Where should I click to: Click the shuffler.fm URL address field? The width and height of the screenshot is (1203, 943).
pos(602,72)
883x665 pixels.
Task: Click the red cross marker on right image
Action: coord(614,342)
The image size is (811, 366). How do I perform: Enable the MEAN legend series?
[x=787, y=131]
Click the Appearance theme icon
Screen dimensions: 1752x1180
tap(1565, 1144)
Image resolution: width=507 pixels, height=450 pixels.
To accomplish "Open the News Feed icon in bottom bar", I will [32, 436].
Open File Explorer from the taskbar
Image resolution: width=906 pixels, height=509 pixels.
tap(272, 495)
========================================
* **Work instructions**: Reproduce the stretch from the line containing "Open File Explorer from the taskbar" through the end of the material, substituting "Start menu" for "taskbar" and leaving everything else unchanged.

* **Reply**:
Open File Explorer from the Start menu
Image resolution: width=906 pixels, height=509 pixels.
tap(272, 495)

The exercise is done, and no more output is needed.